Minding Ag's Business

Profitability Pressures Kansas Land Values

Since 2014, USDA says the value of irrigated farmland in Kansas declined 13.1%, non-irrigated land dropped 13% and pastureland values fell 7.9%.

Kansas farmland prices continue to march steadily downward, and there's little in the economic forecast to reverse the trend.

"All of the numbers are pointing down, but it’s not falling off a cliff," Kansas State University farm management specialist Mykel Taylor said about near-term price movements in a press release. The USDA said overall values to declined 3.9% to an average of $1,970 per acre last year, and that trend is likely to continue.

Kansas is a non-disclosure state, so Taylor uses data from the Kansas Property Valuation Division of the state's revenue department to make her estimates, which show sharper declines than data used by USDA's National Agricultural Statistics Service. For example, USDA says that since 2014, irrigated land prices have fallen 13.1%; dryland values, 13%; and pasture values, 7.9%. Taylor's data suggests it's more like 17.4% for irrigated, 19% for dryland and 21.4% for pastureland. She says those trends are likely to continue.

"It will more likely be a slow, steady decline that appears to be in line with negative profitability in the cropping sector," Taylor said.

Kansas State's crop budgets paint a bleak picture, with forecasted losses ranging from $63 per acre to more than $150 per acre depending on the location and production practice and based on price forecasts in October (https://www.agmanager.info/…). After wheat prices dropped so low last year that farmers dusted off the LDP playbook and average net farm incomes fell into negative territory in some parts of the state, farmers are turning to cotton, sorghum and even oats to add diversity and, hopefully, boost profit potential.

Twenty-five Kansas farmers filed for bankruptcy in 2017, up from 21 the previous years. Taylor says it pales in comparison to the 1980s farm crisis: 265 farmers filed for bankruptcy in 1987 alone. According to a report from CoBank earlier this year, the number of the Chapter 12 bankruptcies, which allow farmers to stop debt collection and restructure their payments, topped 500 nationwide.

"Wheat and dairy producers are among the hardest hit in this down cycle, as evidenced by an increase in Chapter 12 bankruptcy filings in Kansas and Wisconsin," the report stated (http://www.cobank.com/…). Taylor said farmers who pursued an aggressive growth strategy during the 2008-to-2013 boom and bought a lot of land are the most financially vulnerable, along with younger farmers and ranchers who rent more ground than they own.
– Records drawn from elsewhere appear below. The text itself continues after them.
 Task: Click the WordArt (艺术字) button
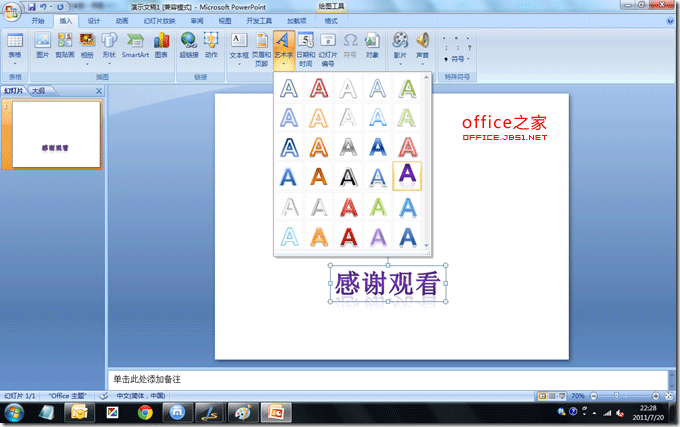click(283, 46)
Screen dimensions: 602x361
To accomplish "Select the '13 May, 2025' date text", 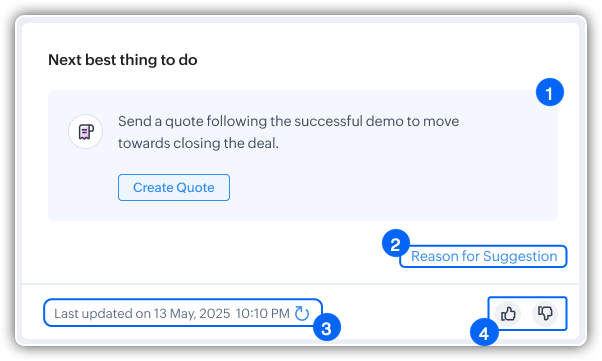I will tap(192, 313).
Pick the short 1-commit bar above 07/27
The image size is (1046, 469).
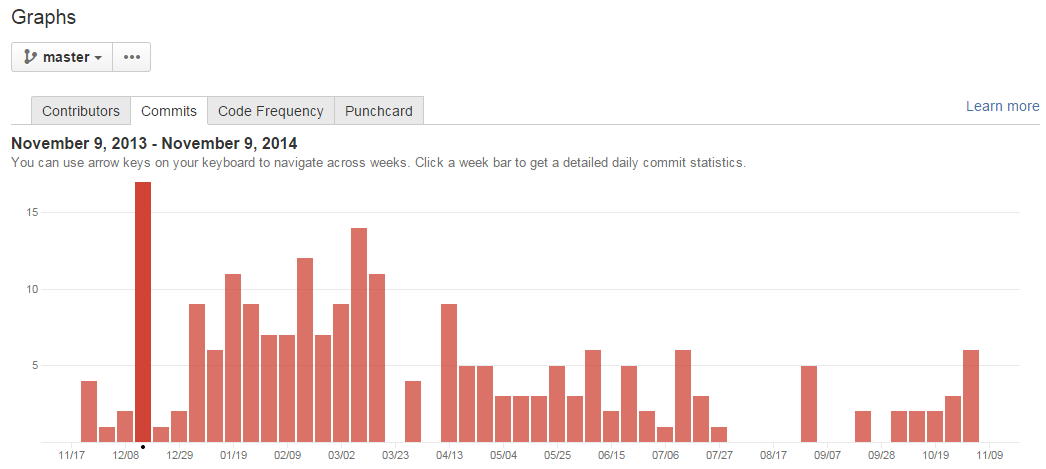tap(719, 434)
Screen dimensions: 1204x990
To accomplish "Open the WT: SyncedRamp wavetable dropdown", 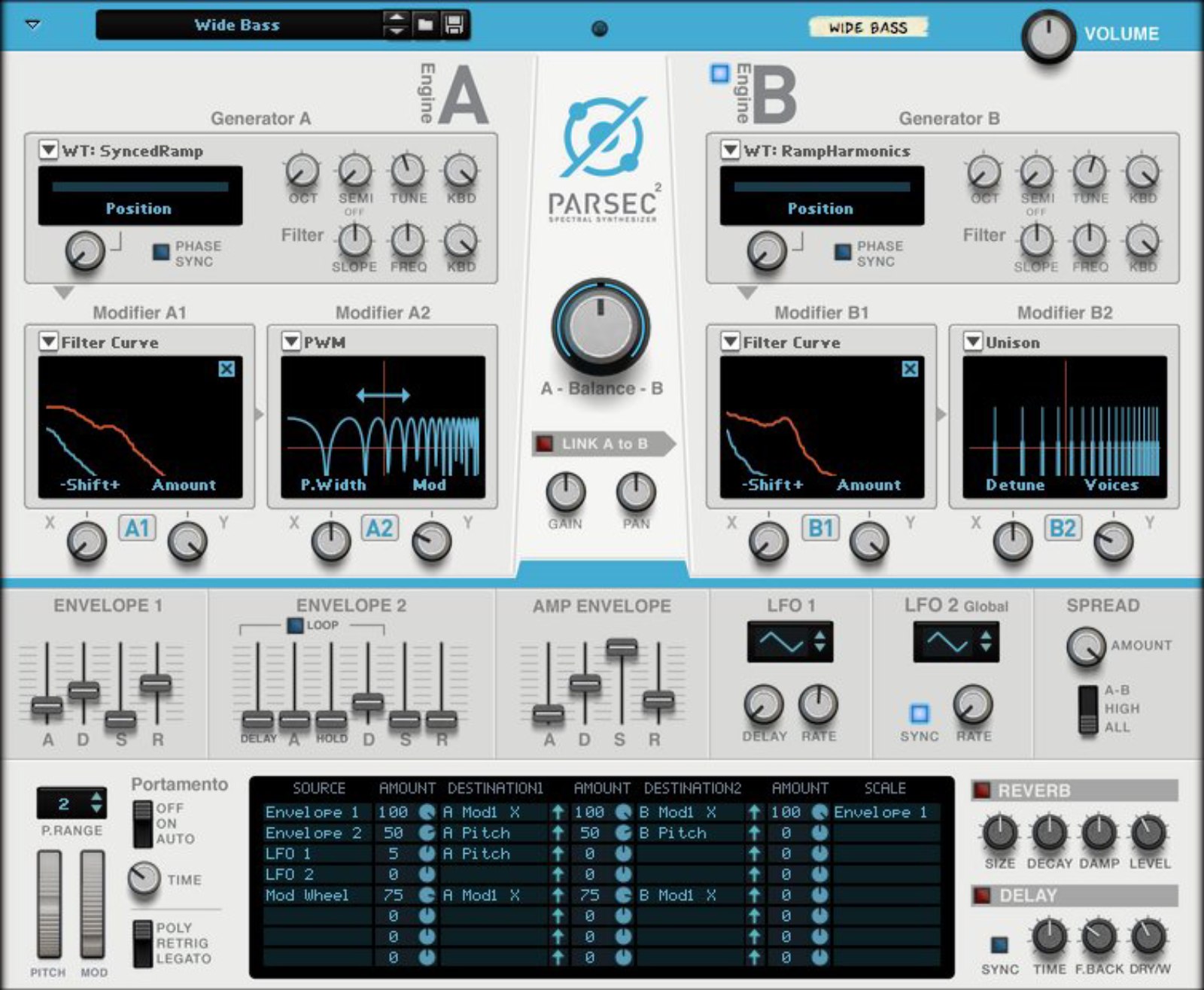I will pos(50,150).
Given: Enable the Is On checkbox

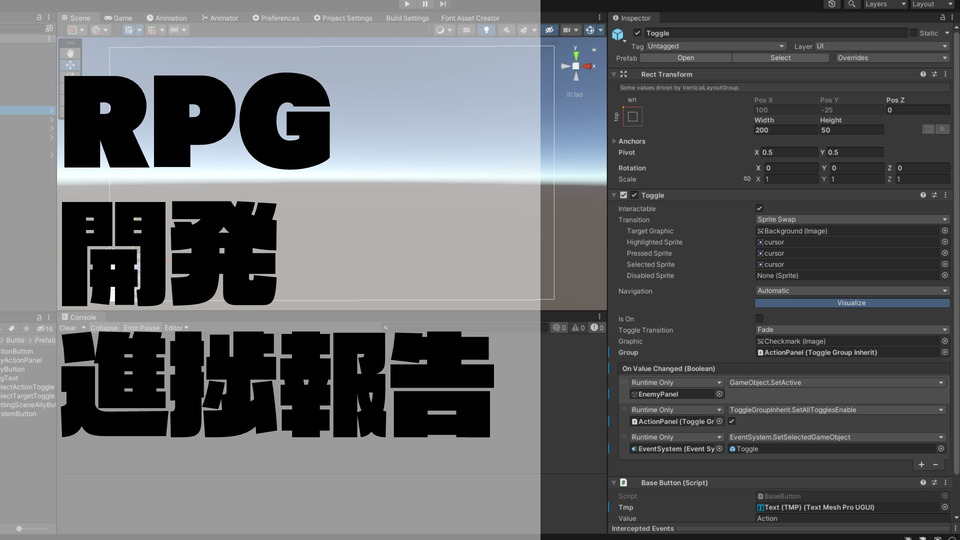Looking at the screenshot, I should click(759, 319).
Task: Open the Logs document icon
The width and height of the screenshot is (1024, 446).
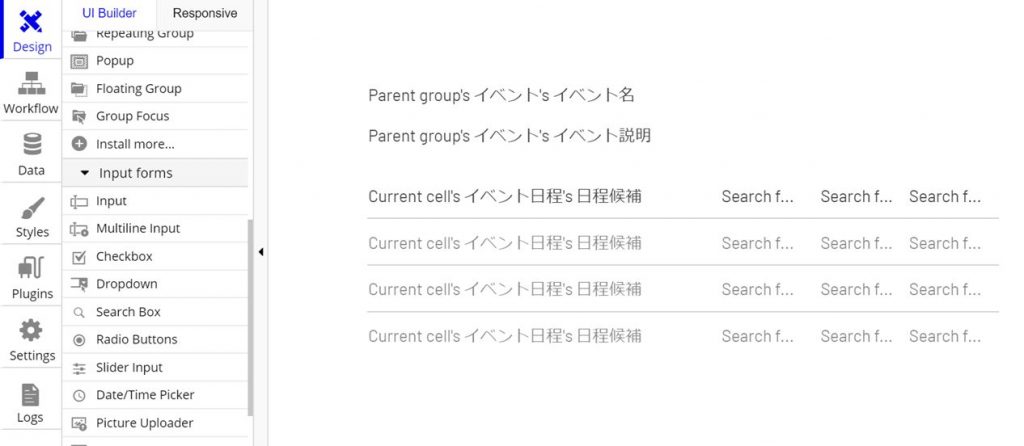Action: (x=30, y=394)
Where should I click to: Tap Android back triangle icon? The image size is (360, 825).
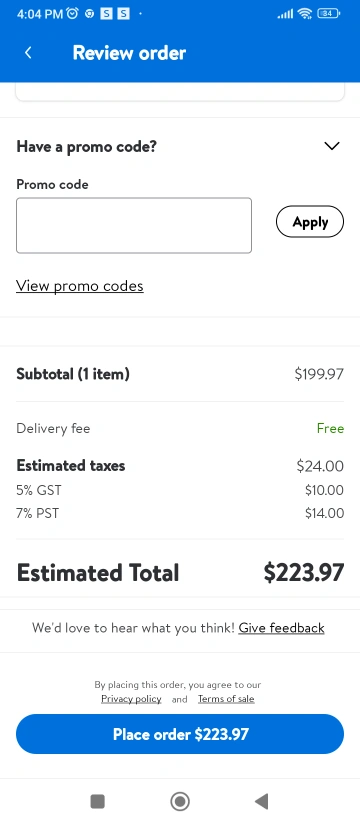tap(262, 801)
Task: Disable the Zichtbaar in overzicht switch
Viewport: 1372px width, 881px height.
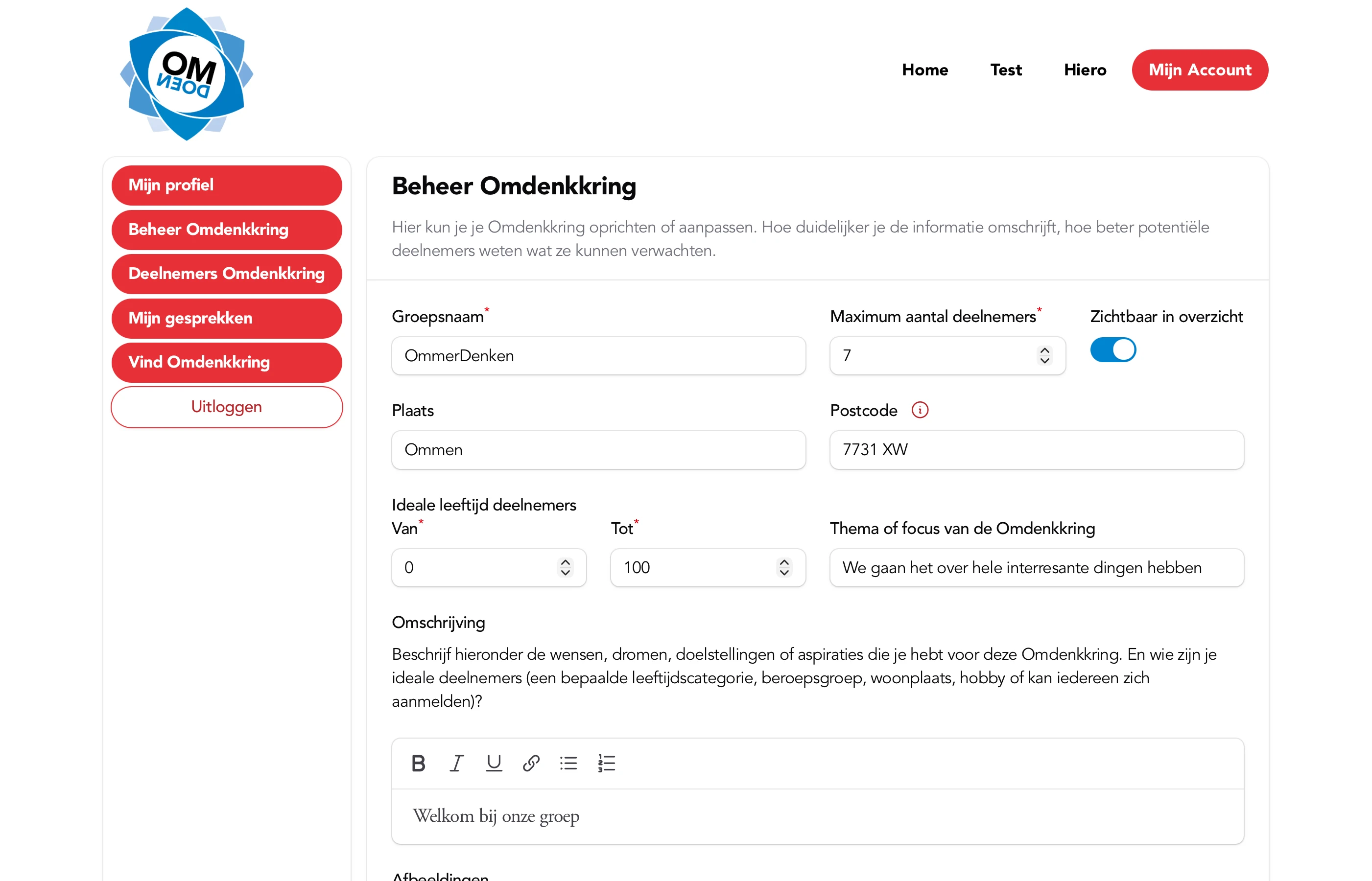Action: point(1112,350)
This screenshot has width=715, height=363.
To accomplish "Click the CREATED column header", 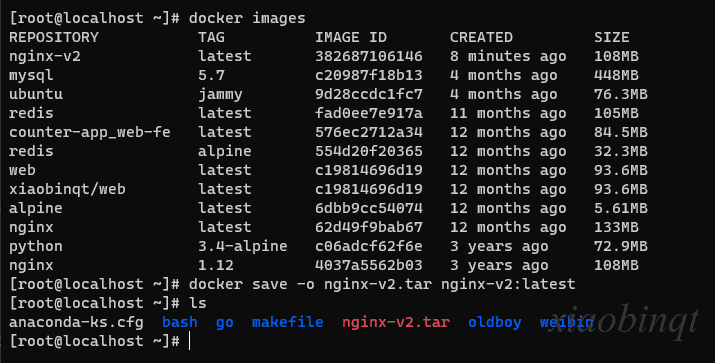I will pos(481,37).
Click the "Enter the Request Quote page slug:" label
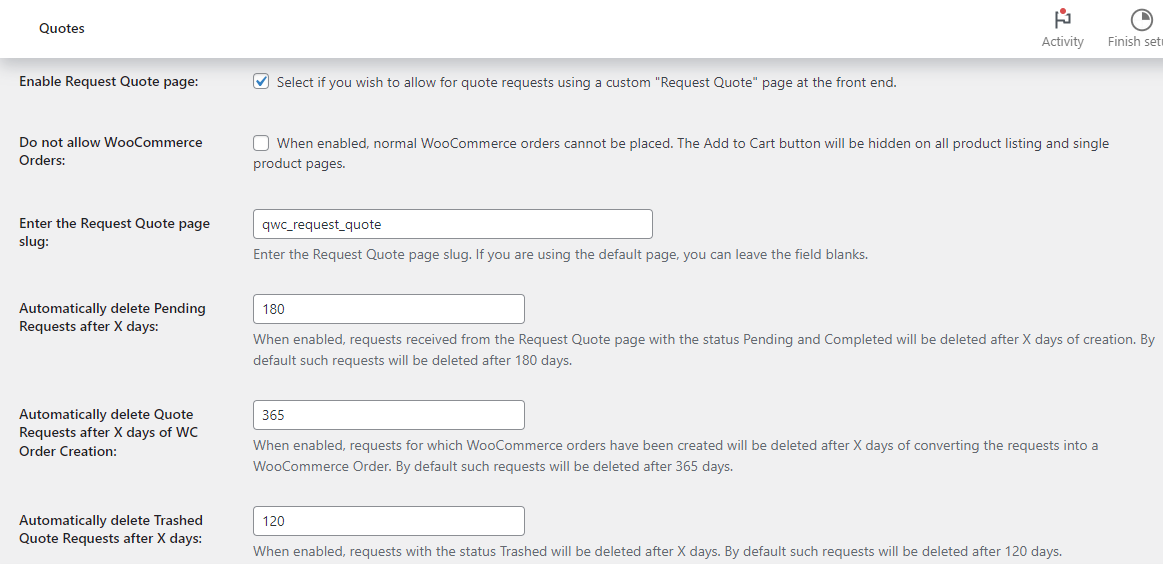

The number of bankruptcies could continue to grow. All but 3% of the state is experiencing some form of drought, with the most severe conditions in southwest Kansas, and nearly half of the winter wheat crop is rated in poor to very poor condition.

Cobank's report says Chapter 12 bankruptcies are the highest since 2012 -- the year of the last major drought -- and it expects new filings to accelerate in 2018 unless there's "a major upward correction in farm gate prices." Banks can't force farmers to liquidate their land in Chapter 12 bankruptcies, but only farmers that want to stay in business will go that route. The tough economic conditions could force more farmers, especially those without heirs or heirs that don't want to farm, into retirement. If they choose to sell their land base instead of rent it out, it could put additional pressure on farmland values, especially on a local level.